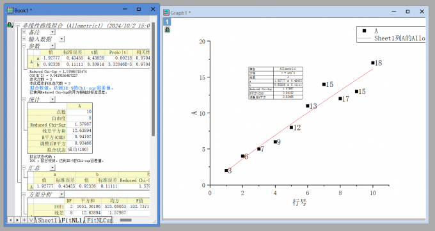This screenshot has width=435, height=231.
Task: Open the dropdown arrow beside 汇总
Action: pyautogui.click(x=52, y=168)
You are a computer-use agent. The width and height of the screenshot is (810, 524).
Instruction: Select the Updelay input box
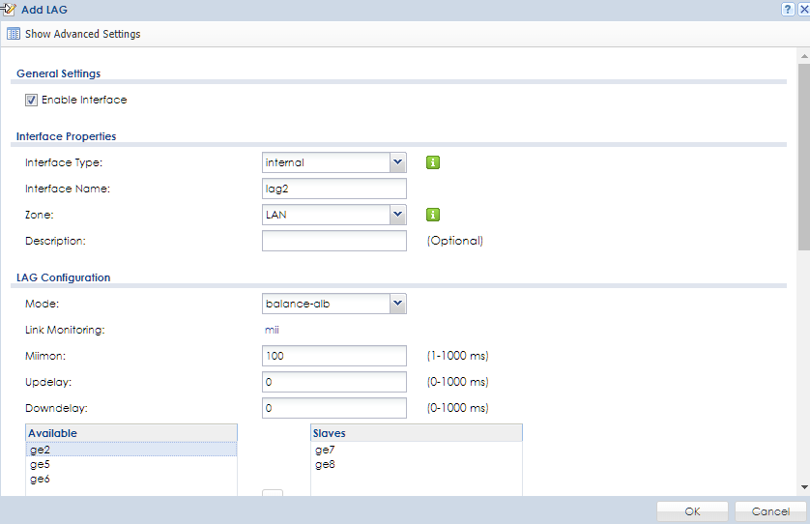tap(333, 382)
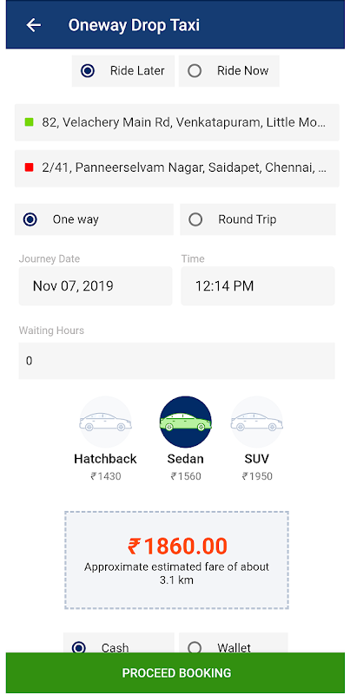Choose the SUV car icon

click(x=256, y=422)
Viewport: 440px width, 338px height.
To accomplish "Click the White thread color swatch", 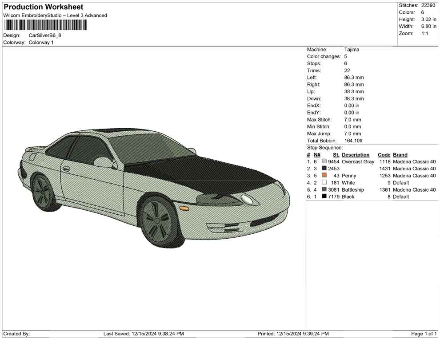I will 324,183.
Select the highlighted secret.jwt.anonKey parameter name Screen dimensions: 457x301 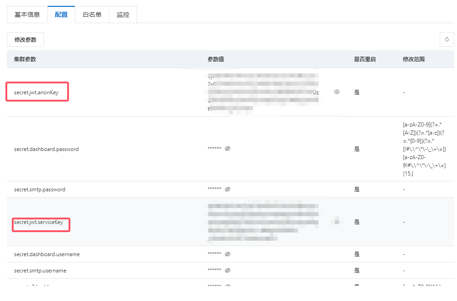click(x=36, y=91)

====

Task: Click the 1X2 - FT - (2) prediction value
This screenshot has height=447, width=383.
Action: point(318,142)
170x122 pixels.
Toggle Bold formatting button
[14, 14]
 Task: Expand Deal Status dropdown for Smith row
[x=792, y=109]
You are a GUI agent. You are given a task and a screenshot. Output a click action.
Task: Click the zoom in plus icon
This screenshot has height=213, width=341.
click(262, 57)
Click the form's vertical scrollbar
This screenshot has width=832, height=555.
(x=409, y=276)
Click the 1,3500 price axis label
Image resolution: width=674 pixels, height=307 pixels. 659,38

====

> STATED GOAL: Copy the lines of the records above exactly as they appear, from the line with "You are a GUI" to the line with "Image resolution: width=674", including both of those lines.

> RESULT OF THE EXERCISE:
You are a GUI agent. You are given a task and a screenshot. Output a click action.
Task: Click the zoom in plus icon
This screenshot has height=213, width=341.
click(262, 57)
Click the form's vertical scrollbar
This screenshot has width=832, height=555.
(x=409, y=276)
Click the 1,3500 price axis label
Image resolution: width=674 pixels, height=307 pixels. 659,38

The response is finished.